- **WHAT THE TASK ASKS**: In the Kinahan crime group article below, in which town was Thomas Kavanagh's fortified mansion?

A boss of the Kinahan organised crime group and two of his key members have admitted a ruse to create an arms cache to help him secure a lighter prison sentence.

Irish national Thomas Kavanagh, 57, was said by the National Crime Agency to be a high-ranking member of the Irish network involved in drugs supply, firearms and money laundering, and acted as the figurehead of the organisation in the UK.

He lived with his family in a fortified mansion, complete with reinforced doors and bulletproof glass, in Tamworth, Staffordshire, from where he ran his criminal empire, the NCA has said.

In 2020 he had been in custody facing a lengthy jail term for trafficking cocaine and cannabis into the UK.

He hatched a plot to fool the NCA and secure a reduced sentence by pretending to help them uncover an illicit stash of weapons.

He enlisted others, including his brother-in-law, Liam Byrne, 44, from Dublin, and Shaun Kent, 38, from Liverpool, to help.

The Grand Hall of the Central Criminal Court also known as the Old Bailey, in central London (John Stillwell/PA)
The Grand Hall of the Central Criminal Court also known as the Old Bailey, in central London (John Stillwell/PA)

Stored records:
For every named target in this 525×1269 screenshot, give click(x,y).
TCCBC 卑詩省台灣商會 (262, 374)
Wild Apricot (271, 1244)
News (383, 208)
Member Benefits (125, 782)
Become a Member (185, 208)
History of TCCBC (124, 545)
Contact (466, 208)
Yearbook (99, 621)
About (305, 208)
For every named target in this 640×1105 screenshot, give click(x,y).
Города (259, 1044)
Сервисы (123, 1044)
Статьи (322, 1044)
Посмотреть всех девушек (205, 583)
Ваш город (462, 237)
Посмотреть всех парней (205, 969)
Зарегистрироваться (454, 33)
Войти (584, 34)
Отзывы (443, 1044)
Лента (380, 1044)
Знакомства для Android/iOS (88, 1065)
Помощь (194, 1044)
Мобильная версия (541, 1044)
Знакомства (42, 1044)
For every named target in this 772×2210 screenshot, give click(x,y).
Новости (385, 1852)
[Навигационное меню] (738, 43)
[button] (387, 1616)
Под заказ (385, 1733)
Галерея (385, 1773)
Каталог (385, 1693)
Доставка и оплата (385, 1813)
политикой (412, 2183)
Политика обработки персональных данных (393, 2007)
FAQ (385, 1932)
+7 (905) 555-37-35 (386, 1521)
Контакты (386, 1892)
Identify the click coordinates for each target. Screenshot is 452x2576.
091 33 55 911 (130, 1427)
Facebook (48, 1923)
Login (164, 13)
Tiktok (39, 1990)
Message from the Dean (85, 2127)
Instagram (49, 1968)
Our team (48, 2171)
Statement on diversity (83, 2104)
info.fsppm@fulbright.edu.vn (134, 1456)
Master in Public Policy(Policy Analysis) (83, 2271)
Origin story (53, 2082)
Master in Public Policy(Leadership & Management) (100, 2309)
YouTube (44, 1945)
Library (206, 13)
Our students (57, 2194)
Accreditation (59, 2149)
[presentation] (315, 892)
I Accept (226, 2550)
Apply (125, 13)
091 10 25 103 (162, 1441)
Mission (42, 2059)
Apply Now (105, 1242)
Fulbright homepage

- **ANSWER SECTION**: Tamworth, Staffordshire